The ITBP men do go patrolling into the pasture and up to the lake. The pasture has Indian shepherds from the border villages tending their sheep. The ITBP men have in the past come across people from Tibet bringing their yaks for grazing to the pasture. They wear standard Chinese close collar jackets and trousers and are sometimes taken for Chinese soldiers. Neither side knows the language of the other. Yak owners do gesticulate which has been interpreted by the ITBP men as saying that the pasture belongs to them. From the Indian border villages shepherds stay in the pastures for months. The high altitude grass there is very nourishing and fattens the winter-starved sheep and yak.

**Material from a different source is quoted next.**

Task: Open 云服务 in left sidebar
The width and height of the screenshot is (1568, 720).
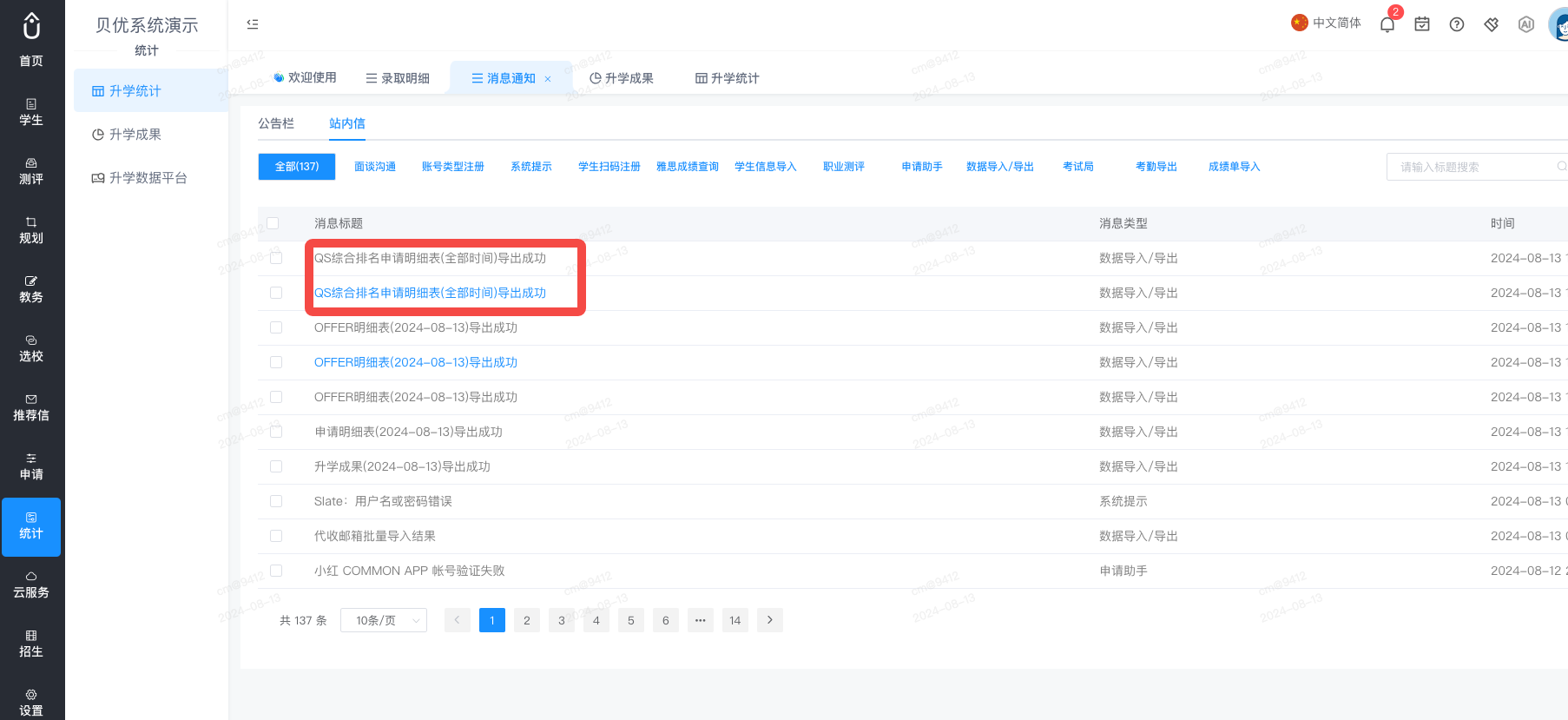Action: click(31, 585)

In the 1962 border war there was no fighting in this sector, while battles were fought in the eastern and western sectors. Chinese soldiers did come to this sector, as did Indian ones and there was some argument but no shots were fired. Since then there has never been any shooting or conflict in the area.

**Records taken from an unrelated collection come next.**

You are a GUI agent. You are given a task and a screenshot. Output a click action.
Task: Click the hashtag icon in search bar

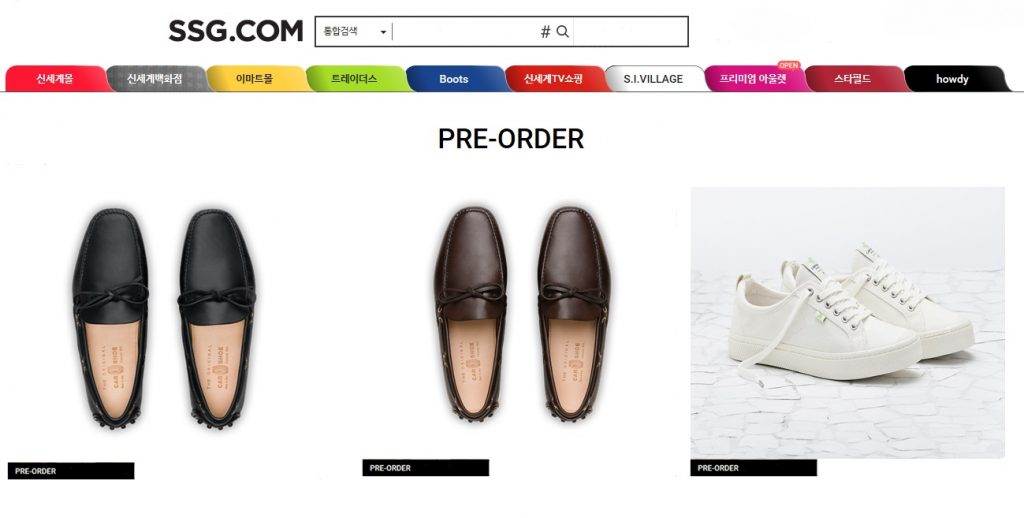pyautogui.click(x=545, y=32)
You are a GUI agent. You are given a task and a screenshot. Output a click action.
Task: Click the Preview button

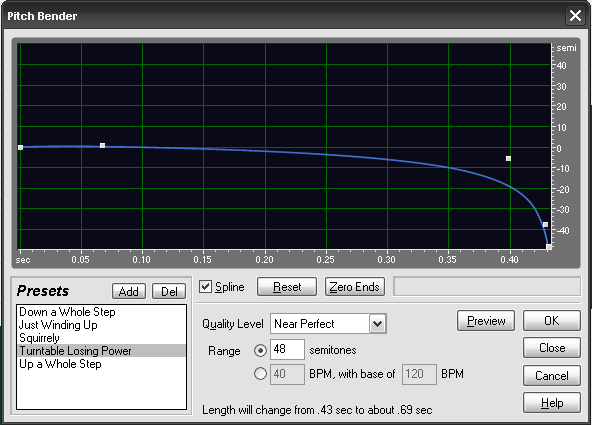coord(486,321)
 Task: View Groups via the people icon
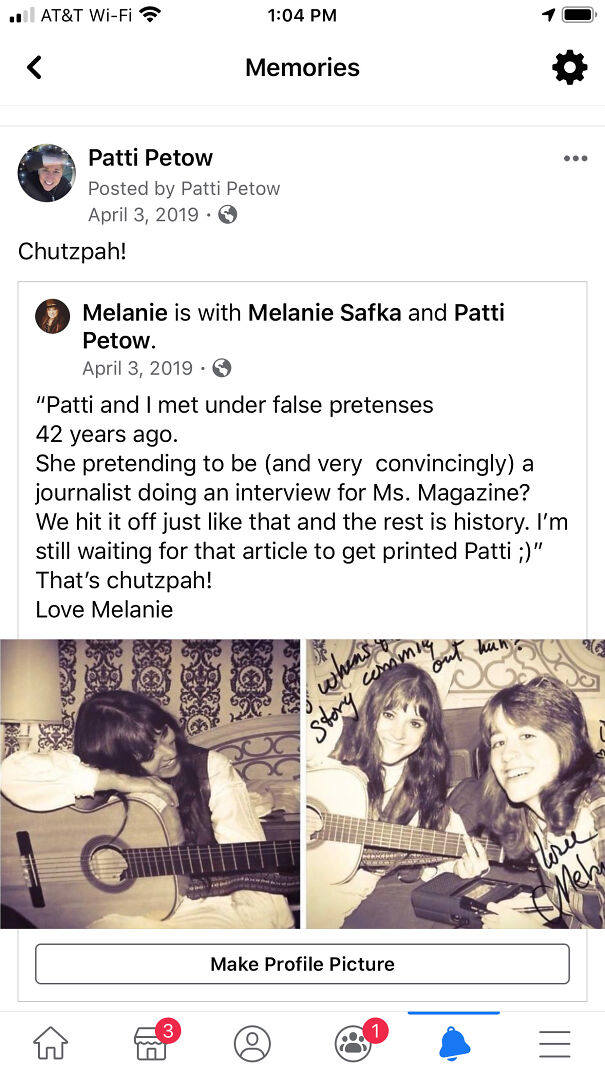(353, 1043)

Those that bring their yaks across are surely Tibetan villagers and not Chinese soldiers. Soldiers always carry guns and generally ride horses. The Chinese motor road does come to the Tibetan border village of Dapa and a little below the passes, which are quite high, at about 17,000 feet. It is said that perhaps once a year, in July or August, Chinese soldiers do come across Tunjunla and down to the Hoti Gad river. There have been occasions when the ITBP men have gone there to confront them and show banners written in Chinese saying it is Indian territory and they should go back. And they have always gone back. Coming there once a year might be a way to their asserting that they have a claim to it and the border remains disputed. In the other tiny disputed area in this sector, beyond Neelang and Jadang, the Chinese have not come at all.

As stated, nobody lives in the bowl-like pasture all the year round. Indian shepherds arrive there in the summer. Occasionally an ITBP patrol with a lone Indian Armyman goes there.

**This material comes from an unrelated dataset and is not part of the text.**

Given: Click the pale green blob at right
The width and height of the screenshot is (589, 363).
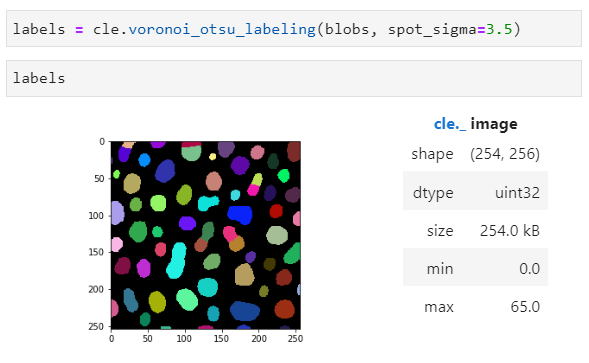Looking at the screenshot, I should (277, 235).
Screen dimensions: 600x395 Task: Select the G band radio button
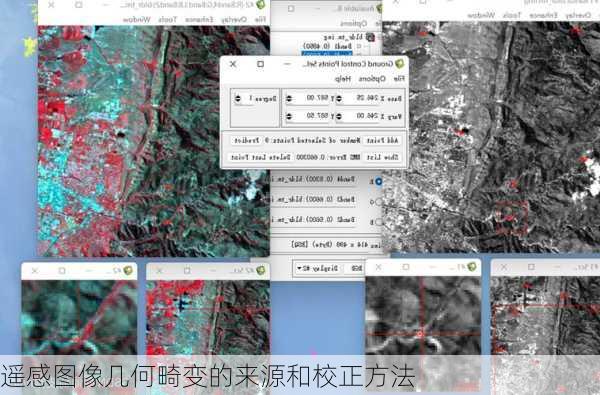click(378, 201)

One wondered how and who leaked to the media the news of Chinese troop incursion in the middle sector. There are only three sources: the Army, the Intelligence Bureau and the Research and Analysis Wing. Officials of the last two stay in Joshimath, almost a hundred kilometres from the border. They seldom go to the border and it may not be easy for them to get day-to-day information from there. The ITBP and the Army have persons on that border and know more than the others the goings-on there. One does not know if it is the intention of the Army to create an impression that China is causing a threat along the middle sector and in fact all along the border.

The last round of India-China talks on the border was held in Delhi last month. Neither side gave any account of what happened at that round. China has issued a long report which does not go beyond generalities of both sides wanting to settle the issue peacefully through negotiations. At what stage the talks are, neither side has made public. The last one heard years ago was that both sides had asked for their respective maps. India had given its border maps to China, but China has made no comment of them so far. What are they doing with the maps? Are they trying to reconcile them? There has been no news.

I have visited some passes in the eastern sector, like Jalepla, Nathula in Sikkim and the one below Chhuthangmo in Kameng of Arunachal Pradesh. From nowhere on the Indian side can one see Tibet across these passes and this must be the case with passes that lie further to the east. Yet there has been a spate of news stories of Chinese soldiers being seen intruding in the west, central and eastern sectors of our border and the media has gone to town over the security threat China is said to be causing all around, not only along the border but also from next-door countries like Myanmar, where China is said to be planning to build a naval station.

Apart from protesting over the visit of the Dalai Lama to Arunachal Pradesh, the Chinese have made no statements that could be remotely related to its unhappiness over the border deliberations or developments in India.